In a rare speech last week, Jeremy Fleming, director of GCHQ, the U.K.’s communications intelligence agency, warned China is the biggest threat for Western countries when it comes to cybersecurity and control of future digital technologies underpinning their economies and security.

“The threat posed by Russia’s activity is like finding a vulnerability on a specific app on your phone — it’s potentially serious, but you can probably use an alternative,” Fleming said in this year’s Imperial College Vincent Briscoe Annual Security Lecture. “However, the concern is that China’s size and technological weight means that it has the potential to control the global operating system.”

But the real issue is volume. “The sheer scale and size of Chinese collection efforts is unprecedented and does, I would argue, in and of itself have a strategic dimension which is not normally the case for espionage,” said Inkster. “What China is doing is gravity-bending in its consequences. The information we want to steal from China in this country is a lot less than the information that they want to steal from us.”

The Centre for the Protection of National Infrastructure, which is part of MI5, warned earlier this month that foreign spies have used LinkedIn to target 10,000 officials in the U.K. and abroad who have access to sensitive information. These platforms make it very easy for hostile intelligence agencies to identify and recruit nationals working in the areas they are interested in.

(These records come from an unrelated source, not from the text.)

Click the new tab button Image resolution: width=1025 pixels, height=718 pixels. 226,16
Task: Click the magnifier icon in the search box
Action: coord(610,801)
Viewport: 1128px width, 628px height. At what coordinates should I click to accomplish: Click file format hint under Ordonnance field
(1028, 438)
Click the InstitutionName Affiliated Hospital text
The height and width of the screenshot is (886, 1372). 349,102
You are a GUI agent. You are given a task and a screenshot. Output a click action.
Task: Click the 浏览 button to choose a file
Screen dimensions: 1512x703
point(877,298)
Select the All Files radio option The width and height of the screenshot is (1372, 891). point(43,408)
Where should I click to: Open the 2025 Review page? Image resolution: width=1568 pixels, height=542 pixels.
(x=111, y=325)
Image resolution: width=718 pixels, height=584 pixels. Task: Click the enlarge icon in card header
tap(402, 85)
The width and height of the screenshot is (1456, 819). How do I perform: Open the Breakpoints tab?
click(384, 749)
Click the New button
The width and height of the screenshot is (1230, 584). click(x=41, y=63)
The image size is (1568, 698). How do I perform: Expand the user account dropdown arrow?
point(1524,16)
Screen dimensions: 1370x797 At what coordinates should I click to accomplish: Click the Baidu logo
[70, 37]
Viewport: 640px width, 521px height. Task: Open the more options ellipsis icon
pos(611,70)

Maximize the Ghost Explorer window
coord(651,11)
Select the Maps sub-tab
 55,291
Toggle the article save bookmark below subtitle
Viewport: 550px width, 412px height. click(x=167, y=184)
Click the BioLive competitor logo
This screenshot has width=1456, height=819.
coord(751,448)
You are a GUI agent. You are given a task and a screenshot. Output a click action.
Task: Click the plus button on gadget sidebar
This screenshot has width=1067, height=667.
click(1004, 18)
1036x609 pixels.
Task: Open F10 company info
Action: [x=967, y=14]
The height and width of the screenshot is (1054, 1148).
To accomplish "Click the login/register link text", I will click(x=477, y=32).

They also reveal contact data and clues on potential motivations. Common targets include people working in the defense and security sectors, academia, civil servants, pharma and technological industries. “Professional networking websites collectively do constitute very significant vulnerabilities,” said Inkster.

The motivation behind modern influence operations are also harder to spot, said Seely. “For me the issue is about how nowadays foreign countries, using formal or informal actors and partners, being either companies or individuals, can manipulate and subvert Western democracy and policy,” he said. “It goes beyond simply lobbying. The Soviets didn’t work with big financial actors, they didn’t hire Westerners to sit at the board of Gazprom. They were much more ideological and in that sense they were easier to track.”

CORRECTION: This article was updated on May 4 to correct a reference to Matthew Henderson's title. He was a former U.K. diplomat in Beijing before his current role.